Nothing in the data should be left out or altered when it is retyped.

(Stored dataset items)
--------

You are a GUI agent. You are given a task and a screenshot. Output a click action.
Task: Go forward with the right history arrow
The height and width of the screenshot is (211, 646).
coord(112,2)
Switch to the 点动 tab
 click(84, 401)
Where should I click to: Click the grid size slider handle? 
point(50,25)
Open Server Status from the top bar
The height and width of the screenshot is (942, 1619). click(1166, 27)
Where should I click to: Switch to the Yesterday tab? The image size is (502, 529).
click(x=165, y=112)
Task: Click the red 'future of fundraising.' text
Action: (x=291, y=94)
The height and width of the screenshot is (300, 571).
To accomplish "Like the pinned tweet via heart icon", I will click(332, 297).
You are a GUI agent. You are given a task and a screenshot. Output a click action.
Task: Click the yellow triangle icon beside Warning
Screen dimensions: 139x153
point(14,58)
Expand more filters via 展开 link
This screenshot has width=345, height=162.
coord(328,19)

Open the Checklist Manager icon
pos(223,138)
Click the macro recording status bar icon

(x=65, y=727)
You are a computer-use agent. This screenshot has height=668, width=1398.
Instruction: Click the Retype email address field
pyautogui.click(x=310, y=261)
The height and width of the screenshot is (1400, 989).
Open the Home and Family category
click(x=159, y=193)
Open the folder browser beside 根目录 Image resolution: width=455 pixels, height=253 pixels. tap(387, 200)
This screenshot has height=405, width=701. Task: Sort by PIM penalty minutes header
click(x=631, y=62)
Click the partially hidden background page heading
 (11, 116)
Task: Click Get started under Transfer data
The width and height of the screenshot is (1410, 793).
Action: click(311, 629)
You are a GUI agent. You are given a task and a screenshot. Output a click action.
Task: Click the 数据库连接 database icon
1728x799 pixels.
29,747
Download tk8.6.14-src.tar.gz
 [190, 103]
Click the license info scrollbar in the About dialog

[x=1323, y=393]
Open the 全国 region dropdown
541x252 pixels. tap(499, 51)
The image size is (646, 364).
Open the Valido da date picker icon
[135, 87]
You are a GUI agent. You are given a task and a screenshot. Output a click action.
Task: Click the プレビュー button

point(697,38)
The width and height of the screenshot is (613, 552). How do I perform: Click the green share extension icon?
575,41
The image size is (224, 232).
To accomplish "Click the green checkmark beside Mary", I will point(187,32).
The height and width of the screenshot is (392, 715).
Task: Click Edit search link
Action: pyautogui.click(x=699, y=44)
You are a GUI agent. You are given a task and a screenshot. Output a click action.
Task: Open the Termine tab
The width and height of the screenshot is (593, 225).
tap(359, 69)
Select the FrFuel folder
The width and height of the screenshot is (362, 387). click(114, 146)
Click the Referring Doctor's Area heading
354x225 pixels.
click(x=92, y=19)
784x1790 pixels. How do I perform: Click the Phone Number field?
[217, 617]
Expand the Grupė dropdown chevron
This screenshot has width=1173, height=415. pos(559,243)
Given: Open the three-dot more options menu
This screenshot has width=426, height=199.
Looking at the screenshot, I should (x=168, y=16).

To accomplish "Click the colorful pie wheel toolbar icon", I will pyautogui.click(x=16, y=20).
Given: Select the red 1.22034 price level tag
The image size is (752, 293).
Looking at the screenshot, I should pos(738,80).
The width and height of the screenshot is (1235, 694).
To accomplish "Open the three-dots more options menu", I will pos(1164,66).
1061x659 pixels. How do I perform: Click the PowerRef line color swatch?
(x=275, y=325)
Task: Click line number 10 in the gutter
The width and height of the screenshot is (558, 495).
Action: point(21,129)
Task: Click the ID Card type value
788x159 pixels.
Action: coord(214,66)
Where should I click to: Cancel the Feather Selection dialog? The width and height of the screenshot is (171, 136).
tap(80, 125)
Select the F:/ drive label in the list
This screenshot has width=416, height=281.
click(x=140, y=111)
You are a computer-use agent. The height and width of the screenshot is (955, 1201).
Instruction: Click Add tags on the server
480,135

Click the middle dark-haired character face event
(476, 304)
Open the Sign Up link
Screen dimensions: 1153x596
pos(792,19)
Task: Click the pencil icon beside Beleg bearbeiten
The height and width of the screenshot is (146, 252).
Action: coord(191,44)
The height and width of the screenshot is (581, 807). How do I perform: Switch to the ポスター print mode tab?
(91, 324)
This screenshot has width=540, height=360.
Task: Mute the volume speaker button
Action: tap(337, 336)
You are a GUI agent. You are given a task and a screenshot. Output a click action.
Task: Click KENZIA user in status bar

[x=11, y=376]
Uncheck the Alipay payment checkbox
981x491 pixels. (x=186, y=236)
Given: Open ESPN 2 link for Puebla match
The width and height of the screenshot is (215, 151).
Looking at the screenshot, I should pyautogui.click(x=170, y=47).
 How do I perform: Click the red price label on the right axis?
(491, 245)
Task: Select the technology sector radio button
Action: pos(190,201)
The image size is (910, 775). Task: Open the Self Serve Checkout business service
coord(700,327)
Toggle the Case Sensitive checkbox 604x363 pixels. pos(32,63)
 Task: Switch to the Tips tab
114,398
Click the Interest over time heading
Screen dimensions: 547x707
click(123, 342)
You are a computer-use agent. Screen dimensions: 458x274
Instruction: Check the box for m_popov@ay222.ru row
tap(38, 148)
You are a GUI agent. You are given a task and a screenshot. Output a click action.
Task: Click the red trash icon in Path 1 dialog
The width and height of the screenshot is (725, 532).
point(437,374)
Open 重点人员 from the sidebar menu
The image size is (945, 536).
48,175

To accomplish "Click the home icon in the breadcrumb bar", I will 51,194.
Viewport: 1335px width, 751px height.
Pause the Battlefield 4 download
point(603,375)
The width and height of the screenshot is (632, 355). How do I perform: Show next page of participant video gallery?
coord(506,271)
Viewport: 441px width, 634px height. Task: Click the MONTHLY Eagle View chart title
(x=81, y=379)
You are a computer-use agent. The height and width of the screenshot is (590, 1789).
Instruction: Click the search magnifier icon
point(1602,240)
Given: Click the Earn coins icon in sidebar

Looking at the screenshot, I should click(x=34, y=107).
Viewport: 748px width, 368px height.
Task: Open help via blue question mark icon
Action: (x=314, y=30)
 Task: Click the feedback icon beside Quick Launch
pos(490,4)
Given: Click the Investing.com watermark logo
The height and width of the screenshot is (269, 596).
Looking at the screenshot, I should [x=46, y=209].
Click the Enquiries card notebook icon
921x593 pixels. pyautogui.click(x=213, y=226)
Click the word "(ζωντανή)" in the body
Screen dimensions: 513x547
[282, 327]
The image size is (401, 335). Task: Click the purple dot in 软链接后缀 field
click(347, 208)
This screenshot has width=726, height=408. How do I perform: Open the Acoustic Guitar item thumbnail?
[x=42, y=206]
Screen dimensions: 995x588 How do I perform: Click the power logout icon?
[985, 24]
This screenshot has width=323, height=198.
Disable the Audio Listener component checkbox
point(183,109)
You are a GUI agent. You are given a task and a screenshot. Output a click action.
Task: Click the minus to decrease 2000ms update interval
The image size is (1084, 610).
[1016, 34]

--------

(TASK OUTPUT)
You are a GUI agent. You are given a task and a screenshot. Output a click action.
Task: Go forward with the right history arrow
The height and width of the screenshot is (211, 646).
coord(112,2)
Switch to the 点动 tab
 click(84, 401)
Where should I click to: Click the grid size slider handle? 
point(50,25)
Open Server Status from the top bar
The height and width of the screenshot is (942, 1619). click(1166, 27)
Where should I click to: Switch to the Yesterday tab? The image size is (502, 529).
click(x=165, y=112)
Task: Click the red 'future of fundraising.' text
Action: (x=291, y=94)
The height and width of the screenshot is (300, 571).
To accomplish "Like the pinned tweet via heart icon", I will click(332, 297).
You are a GUI agent. You are given a task and a screenshot. Output a click action.
Task: Click the yellow triangle icon beside Warning
Screen dimensions: 139x153
point(14,58)
Expand more filters via 展开 link
This screenshot has width=345, height=162.
coord(328,19)

Open the Checklist Manager icon
pos(223,138)
Click the macro recording status bar icon

(x=65, y=727)
You are a computer-use agent. This screenshot has height=668, width=1398.
Instruction: Click the Retype email address field
pyautogui.click(x=310, y=261)
The height and width of the screenshot is (1400, 989).
Open the Home and Family category
click(x=159, y=193)
Open the folder browser beside 根目录 Image resolution: width=455 pixels, height=253 pixels. tap(387, 200)
This screenshot has height=405, width=701. Task: Sort by PIM penalty minutes header
click(x=631, y=62)
Click the partially hidden background page heading
 (11, 116)
Task: Click Get started under Transfer data
The width and height of the screenshot is (1410, 793).
Action: click(311, 629)
You are a GUI agent. You are given a task and a screenshot. Output a click action.
Task: Click the 数据库连接 database icon
1728x799 pixels.
29,747
Download tk8.6.14-src.tar.gz
 [190, 103]
Click the license info scrollbar in the About dialog

[x=1323, y=393]
Open the 全国 region dropdown
541x252 pixels. tap(499, 51)
The image size is (646, 364).
Open the Valido da date picker icon
[135, 87]
You are a GUI agent. You are given a task and a screenshot. Output a click action.
Task: Click the プレビュー button

point(697,38)
The width and height of the screenshot is (613, 552). How do I perform: Click the green share extension icon?
575,41
The image size is (224, 232).
To accomplish "Click the green checkmark beside Mary", I will point(187,32).
The height and width of the screenshot is (392, 715).
Task: Click Edit search link
Action: pyautogui.click(x=699, y=44)
You are a GUI agent. You are given a task and a screenshot. Output a click action.
Task: Open the Termine tab
The width and height of the screenshot is (593, 225).
tap(359, 69)
Select the FrFuel folder
The width and height of the screenshot is (362, 387). click(114, 146)
Click the Referring Doctor's Area heading
354x225 pixels.
click(x=92, y=19)
784x1790 pixels. How do I perform: Click the Phone Number field?
[217, 617]
Expand the Grupė dropdown chevron
This screenshot has width=1173, height=415. pos(559,243)
Given: Open the three-dot more options menu
This screenshot has width=426, height=199.
Looking at the screenshot, I should (x=168, y=16).

To accomplish "Click the colorful pie wheel toolbar icon", I will pyautogui.click(x=16, y=20).
Given: Select the red 1.22034 price level tag
The image size is (752, 293).
Looking at the screenshot, I should pos(738,80).
The width and height of the screenshot is (1235, 694).
To accomplish "Open the three-dots more options menu", I will pos(1164,66).
1061x659 pixels. How do I perform: Click the PowerRef line color swatch?
(x=275, y=325)
Task: Click line number 10 in the gutter
The width and height of the screenshot is (558, 495).
Action: point(21,129)
Task: Click the ID Card type value
788x159 pixels.
Action: coord(214,66)
Where should I click to: Cancel the Feather Selection dialog? The width and height of the screenshot is (171, 136).
tap(80, 125)
Select the F:/ drive label in the list
This screenshot has width=416, height=281.
click(x=140, y=111)
You are a computer-use agent. The height and width of the screenshot is (955, 1201).
Instruction: Click Add tags on the server
480,135

Click the middle dark-haired character face event
(476, 304)
Open the Sign Up link
Screen dimensions: 1153x596
pos(792,19)
Task: Click the pencil icon beside Beleg bearbeiten
The height and width of the screenshot is (146, 252).
Action: coord(191,44)
The height and width of the screenshot is (581, 807). How do I perform: Switch to the ポスター print mode tab?
(91, 324)
This screenshot has width=540, height=360.
Task: Mute the volume speaker button
Action: tap(337, 336)
You are a GUI agent. You are given a task and a screenshot. Output a click action.
Task: Click KENZIA user in status bar

[x=11, y=376]
Uncheck the Alipay payment checkbox
981x491 pixels. (x=186, y=236)
Given: Open ESPN 2 link for Puebla match
The width and height of the screenshot is (215, 151).
Looking at the screenshot, I should pyautogui.click(x=170, y=47).
 How do I perform: Click the red price label on the right axis?
(491, 245)
Task: Select the technology sector radio button
Action: pos(190,201)
The image size is (910, 775). Task: Open the Self Serve Checkout business service
coord(700,327)
Toggle the Case Sensitive checkbox 604x363 pixels. pos(32,63)
 Task: Switch to the Tips tab
114,398
Click the Interest over time heading
Screen dimensions: 547x707
click(123, 342)
You are a computer-use agent. Screen dimensions: 458x274
Instruction: Check the box for m_popov@ay222.ru row
tap(38, 148)
You are a GUI agent. You are given a task and a screenshot. Output a click action.
Task: Click the red trash icon in Path 1 dialog
The width and height of the screenshot is (725, 532).
point(437,374)
Open 重点人员 from the sidebar menu
The image size is (945, 536).
48,175

To accomplish "Click the home icon in the breadcrumb bar", I will 51,194.
Viewport: 1335px width, 751px height.
Pause the Battlefield 4 download
point(603,375)
The width and height of the screenshot is (632, 355). How do I perform: Show next page of participant video gallery?
coord(506,271)
Viewport: 441px width, 634px height. Task: Click the MONTHLY Eagle View chart title
(x=81, y=379)
You are a computer-use agent. The height and width of the screenshot is (590, 1789).
Instruction: Click the search magnifier icon
point(1602,240)
Given: Click the Earn coins icon in sidebar

Looking at the screenshot, I should click(x=34, y=107).
Viewport: 748px width, 368px height.
Task: Open help via blue question mark icon
Action: (x=314, y=30)
 Task: Click the feedback icon beside Quick Launch
pos(490,4)
Given: Click the Investing.com watermark logo
The height and width of the screenshot is (269, 596).
Looking at the screenshot, I should [x=46, y=209].
Click the Enquiries card notebook icon
921x593 pixels. pyautogui.click(x=213, y=226)
Click the word "(ζωντανή)" in the body
Screen dimensions: 513x547
[282, 327]
The image size is (401, 335). Task: Click the purple dot in 软链接后缀 field
click(347, 208)
This screenshot has width=726, height=408. How do I perform: Open the Acoustic Guitar item thumbnail?
[x=42, y=206]
Screen dimensions: 995x588 How do I perform: Click the power logout icon?
[985, 24]
This screenshot has width=323, height=198.
Disable the Audio Listener component checkbox
point(183,109)
You are a GUI agent. You are given a task and a screenshot. Output a click action.
Task: Click the minus to decrease 2000ms update interval
The image size is (1084, 610).
[1016, 34]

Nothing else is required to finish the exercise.